ACK Archbishop Eliud Wabukala told the government to address the current standoff in the public sector noting that its ripple effects had significantly affected patients and school-going children.
“Children and students have had to stay home when they are supposed to be in school and this is devoid of the fact that national exams are only a month away,” he said.
“And with the doctors on strike, patients suffer the consequences. The God given gift of life is compromised and becomes the negotiating chip. This situation should not deteriorate further,” he pleaded.
The five leaders, from various mainstream churches, also asked the government to engage with the Central Organisation of Trade Unions and make sure it calls off the looming workers’ strike over the new National Hospital Insurance Fund rates.
“We urge the government to urgently and decisively negotiate with this umbrella body to avert this strike,” said the chairman of the Kenya Episcopal Conference, John Cardinal Njue.
Teachers, lecturers and doctors have all defied orders to return to work until their grievances are settled.
The church urged the government to give them a decent pay so as to end the stalemate.
“The government should put in place a practical back to work formula for teachers, doctors and lecturers to ensure that the basic right of children to education as well as those of workers to fair wages and Kenyans to basic health are not violated,” said Cardinal Njue.

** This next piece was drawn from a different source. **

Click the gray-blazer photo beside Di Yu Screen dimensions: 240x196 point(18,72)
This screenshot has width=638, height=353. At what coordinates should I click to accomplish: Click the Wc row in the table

Teachers rejected the government’s plan to give them a pay hike in phases.
Teachers rejected the government’s plan to give them a pay hike in phases saying the plan would see the biggest beneficiary get a Sh4,000 increment which was ridiculous.
“I don’t understand why the government is paying teachers in blocks. We are not a herd of animals,” Kenya National Union of Teachers Chairman Wilson Sossion said while rejecting government’s offer of Sh13.5 billion which was to be paid in three phases.
The church leaders further lashed out at Parliament over the manner in which it had been amending new laws before their passage.
The group accused Members of Parliament of undermining the Constitution.
“We are perturbed with the way in which the Constitution is being implemented and we wish to state that Kenyans’ wish to have a new Constitution is upheld. They (MPs) should therefore uphold the latter of the law,” said the cardinal.
The clerics also announced its discontent over proposals contained in the Education Bill saying it would not surrender its schools to the government.
“The church shall continue to assert its rightful position with all that appertains to its responsibility as sponsors in various schools. We will not surrender land on which our schools are built under any condition,” stressed Wabukala.
Officials of the Methodist Church of Kenya, the Presbyterian Church of East Africa and the National Council of Churches of Kenya were also present.